# Building my first system, needing a little help.



## Sam_1 (Jul 21, 2012)

I was just wondering if this sounds OK so far, I also need some help choosing the PSU as I do not want a crappy one that will cause a surge to screw everything up. But I am also on a budget and not even considering a £50+ PSU.

HD 6870 1GB DDR5 - GPU
Bulldozer fx6100 6 core 3.3ghrz - CPU
Corsair Vengence 8GB 1600Mhz - RAM
Asus M5A78L-M - Motherboard
CM Storm Enforcer - Case
Western Digital 500GB SATA III 6GB/s - Hard Drive 

What do you guys think? :facepalm:


----------



## A1tecice (Jun 1, 2010)

Sam_1 said:


> not even considering a £50+ PSU.


You may have to stop now and save up a bit more to buy a quality psu if you cant afford it at the moment. Can i suggest you have a read over our sticky about PSU's there is also a list on all our recommended power supply's in there as well. I would say your wanting a good quallity 550W+ Unit

http://www.techsupportforum.com/forums/f210/power-supply-information-and-selection-192217.html

If you could also provide the links to where you are buying your parts from that will enable us to help you lower the cost and swap parts for cheaper alternatives that are just as good.

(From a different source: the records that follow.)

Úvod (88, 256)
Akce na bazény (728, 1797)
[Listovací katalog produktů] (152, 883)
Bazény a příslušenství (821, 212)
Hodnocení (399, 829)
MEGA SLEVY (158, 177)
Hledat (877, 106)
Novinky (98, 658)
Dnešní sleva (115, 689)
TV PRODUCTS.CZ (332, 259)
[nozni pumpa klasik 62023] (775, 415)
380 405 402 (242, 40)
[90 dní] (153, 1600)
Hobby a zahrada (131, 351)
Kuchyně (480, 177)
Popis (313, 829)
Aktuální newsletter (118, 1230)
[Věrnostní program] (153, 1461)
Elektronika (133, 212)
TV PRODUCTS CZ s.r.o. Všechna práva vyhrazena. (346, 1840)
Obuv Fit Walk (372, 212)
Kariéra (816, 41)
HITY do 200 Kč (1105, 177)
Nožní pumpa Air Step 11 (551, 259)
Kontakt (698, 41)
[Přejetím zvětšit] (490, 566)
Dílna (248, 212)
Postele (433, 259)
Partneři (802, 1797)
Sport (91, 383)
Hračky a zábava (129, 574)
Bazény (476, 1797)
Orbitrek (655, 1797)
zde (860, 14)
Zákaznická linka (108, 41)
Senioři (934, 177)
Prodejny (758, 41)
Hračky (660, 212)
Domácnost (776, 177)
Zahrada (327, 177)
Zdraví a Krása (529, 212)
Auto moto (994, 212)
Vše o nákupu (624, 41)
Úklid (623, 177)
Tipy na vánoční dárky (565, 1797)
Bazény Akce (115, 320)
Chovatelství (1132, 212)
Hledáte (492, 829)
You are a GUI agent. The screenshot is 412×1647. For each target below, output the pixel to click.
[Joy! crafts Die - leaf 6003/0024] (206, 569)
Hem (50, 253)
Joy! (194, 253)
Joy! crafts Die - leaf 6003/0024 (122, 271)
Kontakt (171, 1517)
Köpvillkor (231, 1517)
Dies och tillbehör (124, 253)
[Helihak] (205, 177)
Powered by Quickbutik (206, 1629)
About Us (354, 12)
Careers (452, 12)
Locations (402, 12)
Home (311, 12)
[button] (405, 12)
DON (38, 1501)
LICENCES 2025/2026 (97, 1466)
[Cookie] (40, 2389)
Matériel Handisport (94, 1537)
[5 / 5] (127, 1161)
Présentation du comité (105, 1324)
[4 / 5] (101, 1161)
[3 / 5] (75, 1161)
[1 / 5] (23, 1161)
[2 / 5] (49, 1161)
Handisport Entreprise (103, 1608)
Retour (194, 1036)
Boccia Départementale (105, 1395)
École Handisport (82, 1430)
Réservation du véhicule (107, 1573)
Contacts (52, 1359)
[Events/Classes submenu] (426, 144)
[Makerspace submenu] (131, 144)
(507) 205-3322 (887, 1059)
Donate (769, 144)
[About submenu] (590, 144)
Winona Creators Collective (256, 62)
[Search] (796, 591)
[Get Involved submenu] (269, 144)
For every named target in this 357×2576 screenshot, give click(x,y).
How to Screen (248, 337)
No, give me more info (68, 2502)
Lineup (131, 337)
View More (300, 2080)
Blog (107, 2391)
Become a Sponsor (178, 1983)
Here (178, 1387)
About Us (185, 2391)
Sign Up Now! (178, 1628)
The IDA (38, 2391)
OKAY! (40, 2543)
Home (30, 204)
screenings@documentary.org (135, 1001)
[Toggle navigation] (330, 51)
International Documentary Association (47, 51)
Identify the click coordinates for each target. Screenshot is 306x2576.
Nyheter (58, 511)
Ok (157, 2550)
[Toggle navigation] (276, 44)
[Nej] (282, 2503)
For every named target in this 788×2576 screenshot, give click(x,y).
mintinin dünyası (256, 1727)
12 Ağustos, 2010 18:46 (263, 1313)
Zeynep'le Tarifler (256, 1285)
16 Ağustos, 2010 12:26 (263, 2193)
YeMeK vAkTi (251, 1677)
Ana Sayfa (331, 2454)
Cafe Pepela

We also have a sticky with gaming computers (both AMD/INTEL) for all ranges of prices if you are looking for some ideas on quality parts.

http://www.techsupportforum.com/for...evised-2012-and-updated-regularly-448272.html

Thank you,
Alt


----------



## Sam_1 (Jul 21, 2012)

Would you say that 550w PSU is enough? And what would you say is a trust able and reasonably priced PSU?
Thanks, Sam.:smile:


----------



## Tyree (May 10, 2009)

You'll want to be at 650W with a 6870 to protect your investment over time. 
All SeaSonic- All XFX- Most Corsair (not the CX-GS-M Series) are top quality.
Is the 8GB of RAM a 2x4GB matched pair?
You'll also need an optical rive to install the OS.


----------



## Sam_1 (Jul 21, 2012)

Yeah, Im just gonna get a basic sony optical drive and I was thinking of getting a larger motherboard, encase I am ever going to consider using crossfire.
Thanks. :smile:

+ the RAM is 2x4GB.


----------



## Tyree (May 10, 2009)

ATX Mobo's offer more expansion slots and better OC'ing abilities but don't go to ATX solely for the purpose of dual GPU's. 
One better GPU is almost always the best option for improved graphics quality.
Two GPU's cost more, require/consume more power, generate more unneeded hat in the case and you get a small performance increase the the games/apps that can even utilize two GPU's.


----------



## Sam_1 (Jul 21, 2012)

But would a 6870 1gb card be efficient enough on its own for the newest games?


----------



## Tyree (May 10, 2009)

The 6870 is very capable. If it does not meet your future needs, upgrade to one better GPU.


----------



## Amd_Man (Jan 27, 2009)

I'm pretty sure that a quality 650w will be enough for the 6870. The minimum amd/ati recommends is 500w so add 30% to that and your at 650w!


----------



## steve32mids (Jun 27, 2012)

Eclipse Computers - Your Order have a look see what you think


----------



## Tyree (May 10, 2009)

Link doesn't work. Post the components in a list by Brand Name and Model Number as below.
Brand & Model of Mobo-CPU-RAM-Graphics-PSU.


----------



## Sam_1 (Jul 21, 2012)

Are there any other things i need to buy, other than the main components- like extra wires? And what is the best way to get rid of static, Im abit unsure of the wrist things. :facepalm:


----------



## Amd_Man (Jan 27, 2009)

Your last link did not show anything. Was it your build? If so try again. As for wrist straps I have never used them myself. Just make sure to not build it in a carpeted room and always ground your one hand or arm to the case. I build mine on a wooden work bench in a room that has a tiled floor so there is no risk of static build up which creates a discharge.


----------



## Sam_1 (Jul 21, 2012)

I did not send the link  , and I was just wondering should I get the Asus or Sapphire version of the 6870, asus says its one is factory overclocked n stuff.. Im not sure :L .


----------



## Amd_Man (Jan 27, 2009)

Both are good graphics cards.


----------



## Sam_1 (Jul 21, 2012)

OK. How does this PSU look?

OCZ OCZ700MXSP-UK 700W ModXStream Pro Power Supply: Amazon.co.uk: Computers & Accessories

I want the extra wattage encase I decide to upgrade later.


----------



## Amd_Man (Jan 27, 2009)

I would stay away from that as it's made by sirtec and is not top quality. In fact the review I read it failed the tests. See link below.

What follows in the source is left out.